En makbulümüzün maktul olanımız olduğunu unuturuz!

İşimize gelir.

Kadere ve kazaya iman eder gibi iman ederiz, tarihe!

Ve tarihin ironisidir aslında; “Bu ülkede Kürtler yaşadıklarını, Ermeniler de öldüklerini ispata çalışırlar”mottosu.

Neresinde konumlandığımıza göre değişen failleriyiz aslında tarihin.

Ama unutmamalı; tarihin de Münker ve Nekirleri olduğu.

Ve vereceğimiz yanıtlara göre belirlenecek; cennetimiz veya cehennemimiz.

Failin söyleminin hegemonyası altında kötülüğün sıradanlaştığı bir ortamda, barışmanın erdemini sahiplenmek ve anlatabilmek.

Doğru bildiklerinin aslında yanlış olduğunu ve imgelerin anlamsızlaştığı ve yüzleşmenin ötesinde sağlıklı unutabilmek olanları. Yani rehabilite olmak karşılıklı, mümkün mü?

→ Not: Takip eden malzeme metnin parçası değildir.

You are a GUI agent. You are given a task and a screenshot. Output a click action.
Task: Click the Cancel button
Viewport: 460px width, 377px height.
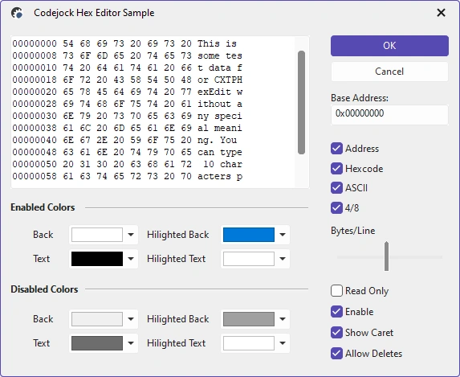389,72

Ama birilerini veya kendimizi tatmin aracı olarak kullanmanın ötesinde, acıları araçsallaştırmadan ya da tokuşturma ve yarıştırma ayinlerine teslim olmadan. İçselleştirebilmek!

Uçurum ne denli derinse yüzleşmenin de o derece yakıcı ve de yıkıcı olduğunu unutmadan!

“Hayat bazen farkına varılmadan yaşananlarla anlam kazanır” der bize pandispanya sunarken, Mario Levi. (Size Pandispanya Yaptım)

Ve tarihin failleridir aslında yaşadığımız hayatlar.

İçeriksiz hale getirip, içini boşaltıp, soyutladıktan sonra yeniden kurgulanan ve belki de farkına varılmadan yaşanılanlarla anlam bulurken hayat, evet failidir aynı zaman da tarihin.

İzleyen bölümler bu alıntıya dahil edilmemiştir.